All good fun :surprise:

tony


----------



## GEMMY (Jun 19, 2006)

Also:

http://www.bbc.co.uk/news/uk-england-kent-33235473

tony


----------



## nicholsong (May 26, 2009)

I presume 'Operation Stack' is, or soon will be, put in operation on the M20.


----------



## dalspa (Jul 1, 2008)

I'm surprised that the MyFerryLink workers didn't go out on stike before the decision was made to close them down.

DavidL


----------



## TheNomad (Aug 12, 2013)

Who the hell else would ever want to take them on with the attitude to customers they are demonstrating today........


----------



## mgdavid (Nov 27, 2014)

Hope it's a quick flash in the pan as I'm off to Belgium tomorrow afternoon :surprise:


----------



## nicholsong (May 26, 2009)

TheNomad said:


> Who the hell else would ever want to take them on with the attitude to customers they are demonstrating today........


If they are taken on it should be done on English Law contracts, which would be subject to English strike laws, any breach of which would see them dismissed and replaced by British crew.

Of course that would not stop them putting up blockades, but what will? Other than the French sending in the riot police, which they seem unwilling to do against striking workers, even when they are acting illegally and dangerously.

Geoff


----------



## randonneur (Jan 25, 2007)

I think you will find that the French Police have the same union as the striking seamen.


----------



## Penquin (Oct 15, 2007)

Tunnel now closed and French Deputy Mayor of Calais has made this helpful comment, he is obviously really upset about what is going on and is totally behind........... ?

_The deputy mayor of Calais, Philippe Mignonet, told the BBC that the UK government was to blame for the number of migrants attempting to cross.
"We will block the port - as simple as that. We'll arrange to block the tunnel if nothing is done," Mr Mignonet said._

So he has no intention of asking for anyone to stop the strikers causing chaos or the would be immigrants trying to get on lorries or disrupting traffic....

that quote is from the BBC page.....

Dave


----------



## nicholsong (May 26, 2009)

randonneur said:


> I think you will find that the French Police have the same union as the striking seamen.
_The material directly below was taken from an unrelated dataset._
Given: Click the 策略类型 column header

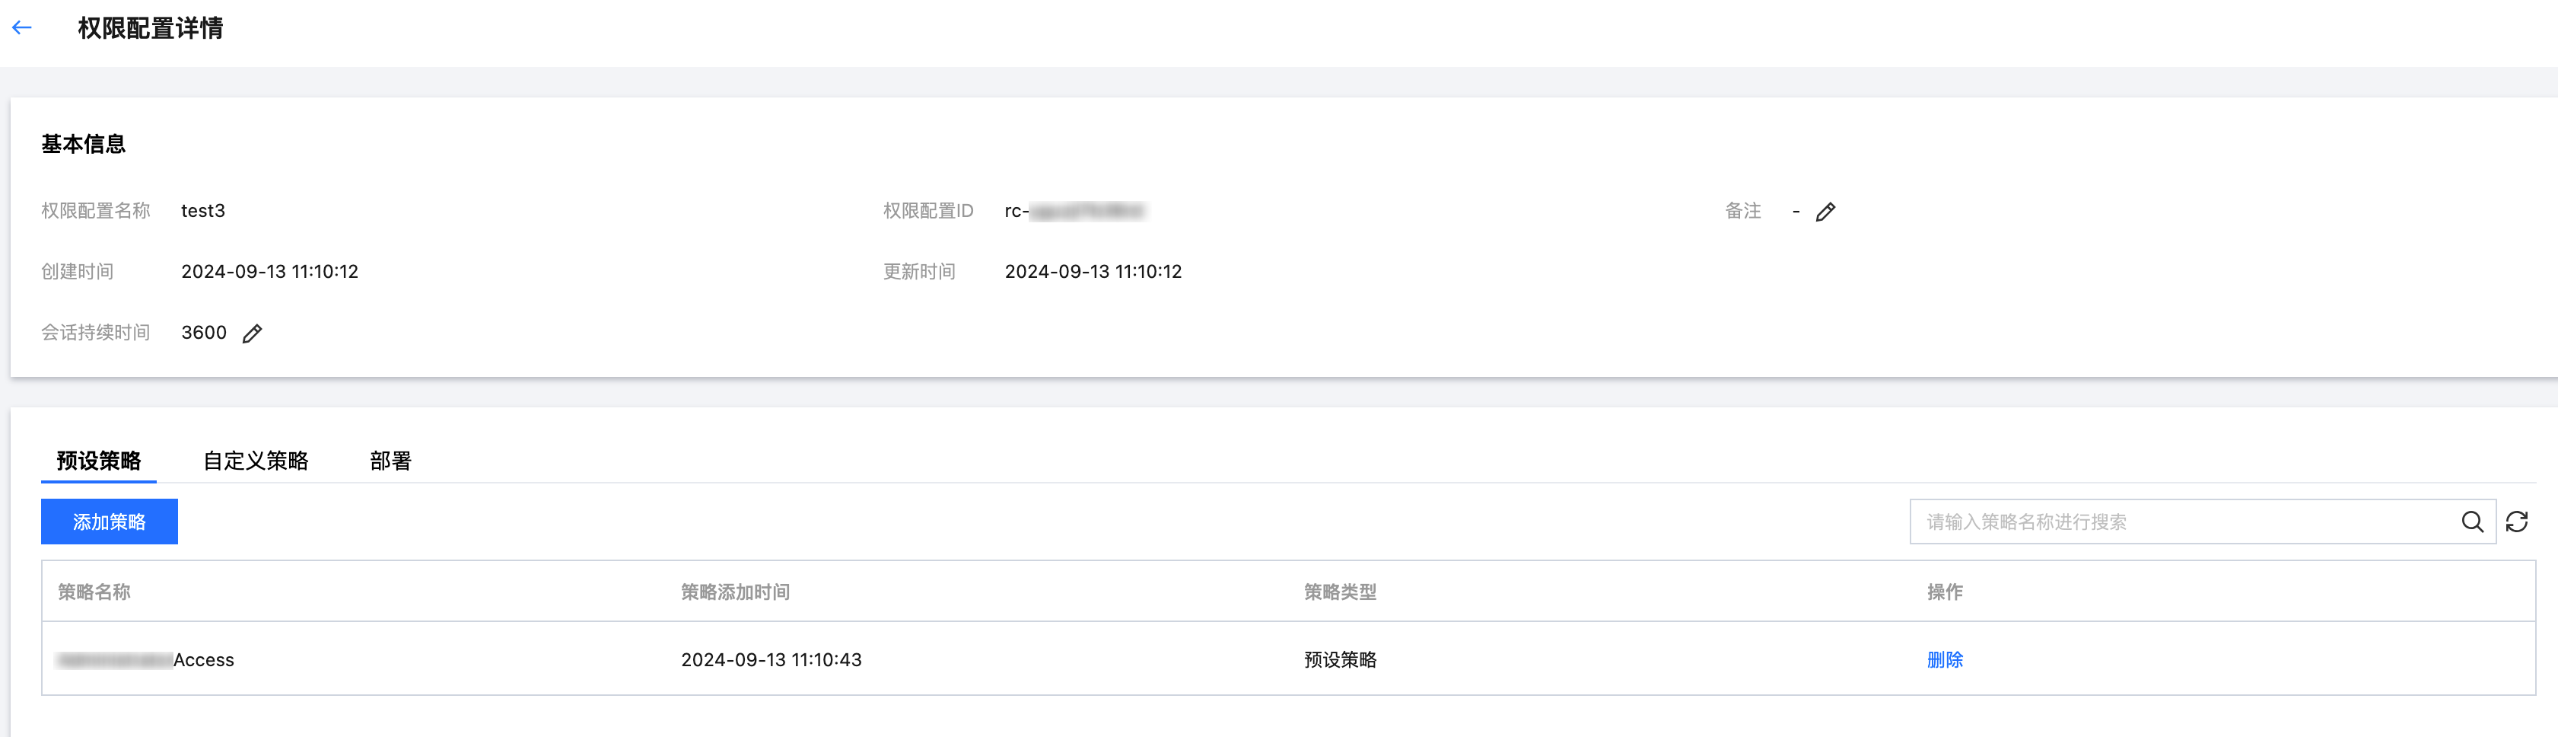Looking at the screenshot, I should [1340, 592].
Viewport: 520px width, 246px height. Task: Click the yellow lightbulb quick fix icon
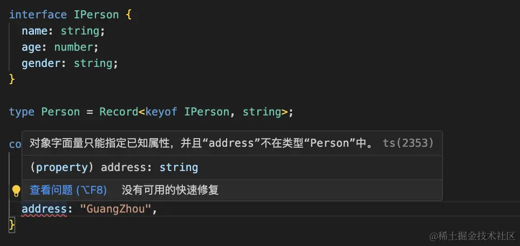click(16, 190)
Well if the French police will not enforce the Rule of Law what hope is their for their country?

Off with their heads!

Does the President of France feel he is protected by the French police when he makes a decision that part of their union members disagree with? Or will they turn a blind eye to Carlos the Jackal? - even let him out of prison for the 'job'?

Mon ami - Merdre!:surprise:

Geoff


----------



## cabby (May 14, 2005)

Not being a trucker I have to ask, why do not the lorry drivers pull up tight up behind each other to stop any trailer doors being opened, or could that not work, to stop these people getting inside.

cabby


----------



## Penquin (Oct 15, 2007)

I wonder why ALL rear doors are not locked as a matter of course - it seems so logical to me but I am sure someone will explain why they are left to be opened - as of course HMRC can do at Dover anyway....

Dave


----------



## GEMMY (Jun 19, 2006)

Why so many curtain walled sides made of flimsy canvas ? At least they should have a grille.

tony


----------



## GEMMY (Jun 19, 2006)

Chunnel resumption, two per hour:laugh:


tony


----------



## teemyob (Nov 22, 2005)

EU Regulations are part of the problem that we have with migrants wanting to come to the UK.

We can't pay A Spaniard who has come to the UK or any person that has been granted asylum in the UK, less than someone who has lived here all their life.

But we can pay someone, who speaks no English, is not eligible for work, cannot work, or does not want to work. 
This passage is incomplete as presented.